● **Texto de leitura**
■ ■ ■ ■ ■ ■ ■

Ver e sentir
Há momentos na nossa vida que são marcantes: o primeiro beijo numa namorada, a primeira noite fora de casa, a primeira volta de carro após exame de condução, o primeiro filho e tantas outras “primeiras” coisas…
Cada vez menos se dá importância a gestos singelos. Um sorriso, um abraço fraterno, uma chuva miudinha, o voo de uma ave, o ranger de uma árvore...
Num destes dias, estava de férias na serra da Gardunha, quando me surgiu um problema na vista direita. Os sintomas descreviam um descolamento da retina. E tendo em conta que o olho esquerdo já fora vítima de um mesmo problema assustei-me deveras com a situação, regressando a Lisboa rapidamente.

■ ■ ■ ■ ■ ■ ■

Registos de uma recolha de dados:
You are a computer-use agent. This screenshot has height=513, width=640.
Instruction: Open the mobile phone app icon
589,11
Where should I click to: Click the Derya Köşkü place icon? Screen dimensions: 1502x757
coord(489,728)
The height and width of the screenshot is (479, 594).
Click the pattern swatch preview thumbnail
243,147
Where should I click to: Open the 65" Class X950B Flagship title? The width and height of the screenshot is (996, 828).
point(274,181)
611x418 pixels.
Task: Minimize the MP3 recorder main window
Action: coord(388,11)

■ ■ ■ ■ ■ ■ ■

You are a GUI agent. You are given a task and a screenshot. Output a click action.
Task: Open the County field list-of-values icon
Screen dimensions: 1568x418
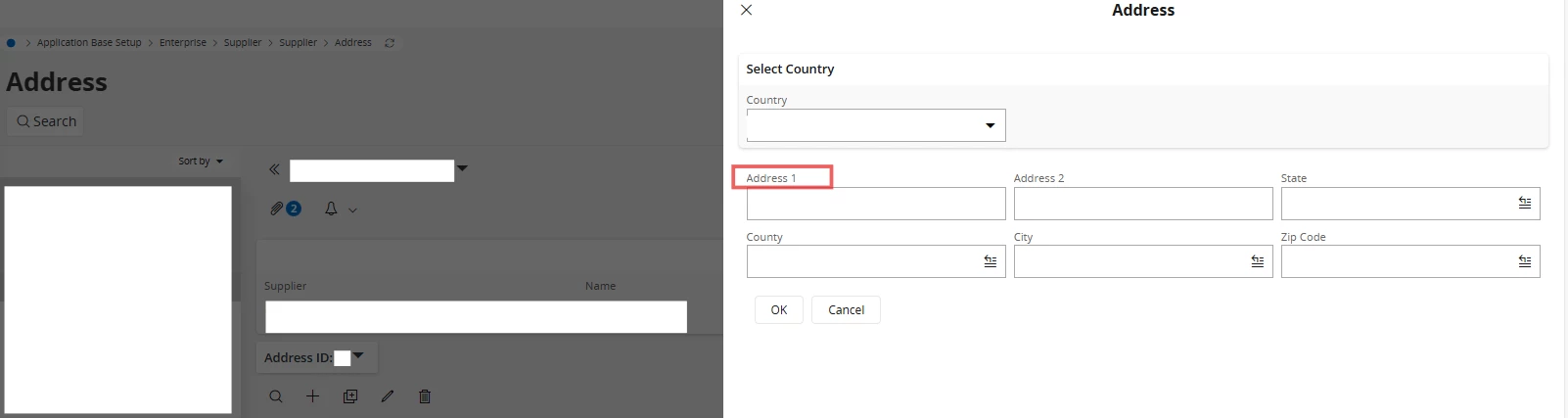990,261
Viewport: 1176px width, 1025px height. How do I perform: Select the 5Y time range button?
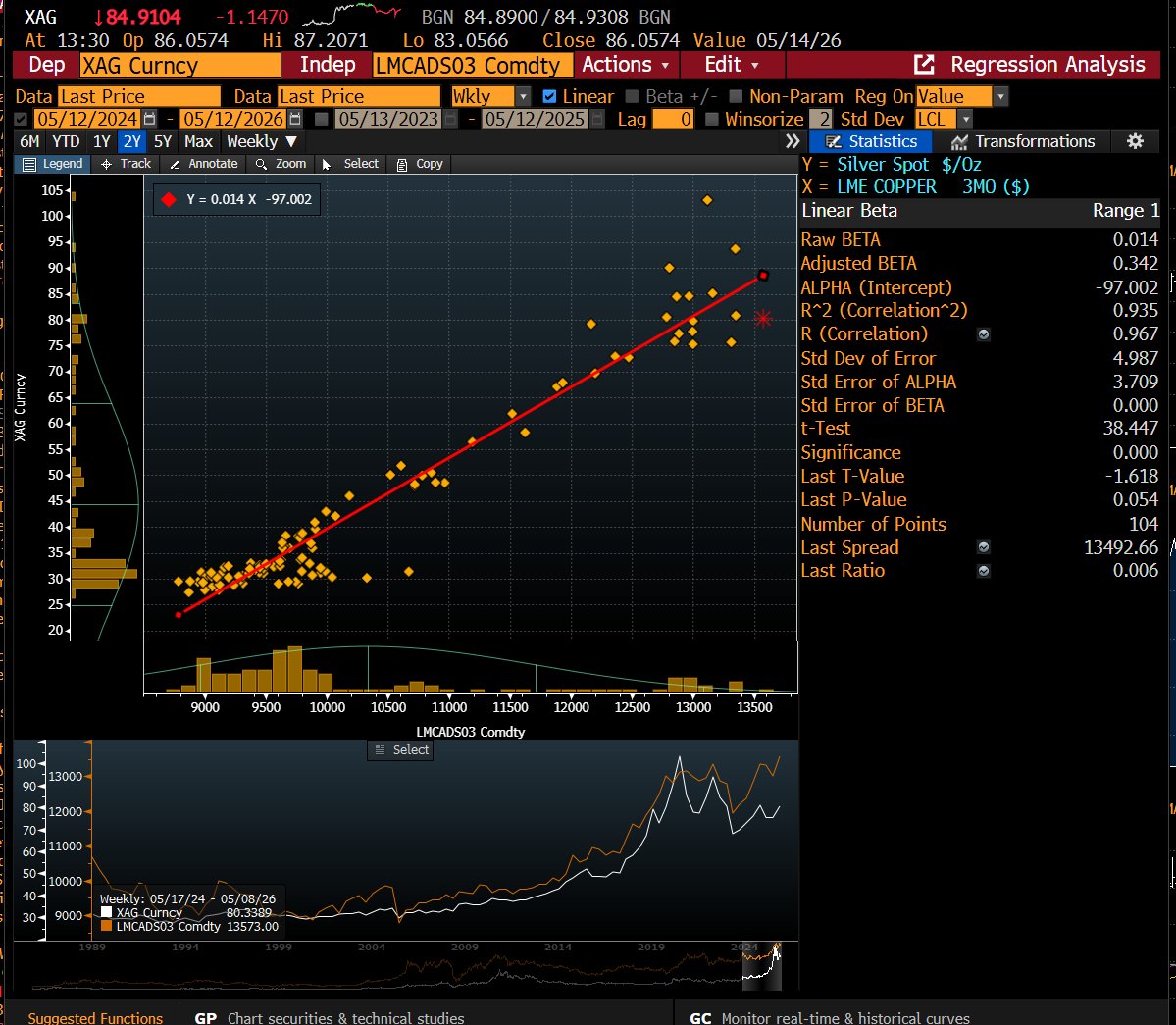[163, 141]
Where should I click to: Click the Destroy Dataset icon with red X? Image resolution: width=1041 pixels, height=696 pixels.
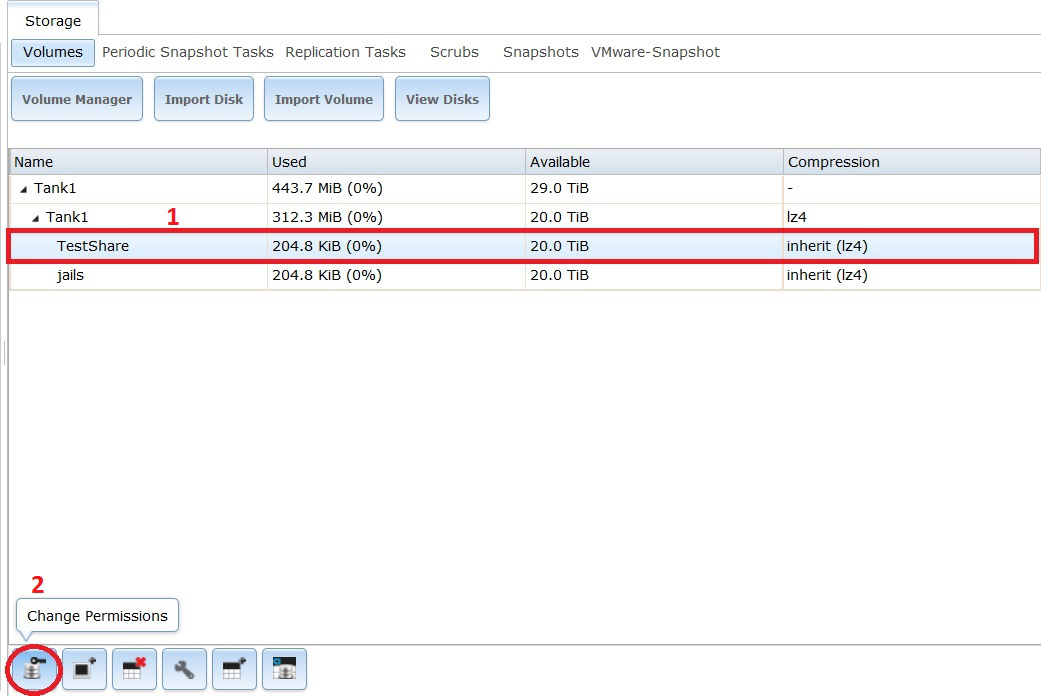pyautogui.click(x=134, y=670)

■ ■ ■ ■ ■ ■ ■

● **Questões**
**1)** Substitua "Lisboa" por "Coimbra" no trecho do texto de leitura que vai de "Num destes dias, estava" até "a Lisboa rapidamente.", inclusive, e transcreva-o.
**2)** Dê continuidade ao relato sobre o problema na vista, escrevendo o que se segue à última frase do texto de leitura.

● **Respostas por questão**
**1)**
Num destes dias, estava de férias na serra da Gardunha, quando me surgiu um problema na vista direita. Os sintomas descreviam um descolamento da retina. E tendo em conta que o olho esquerdo já fora vítima de um mesmo problema assustei-me deveras com a situação, regressando a Coimbra rapidamente.

**2)**
Curioso é que nessa tarde, enquanto esperava que me trouxessem para a capital, comecei a reparar em coisas que jamais me apercebera. No fundo da escada de mármore da minha casa, pequenos animais lutavam por um ínfimo naco de comida; as folhas castanhas que caíam á força do vento outonal tinham uma beleza estranha; os campos transpiravam água negra de terra fértil.
E nada disto teria observado se não pensasse que poderia ficar sem ver…
Mas tudo não passou de um valente susto. Tratado, visto e revisto, estou quase como novo.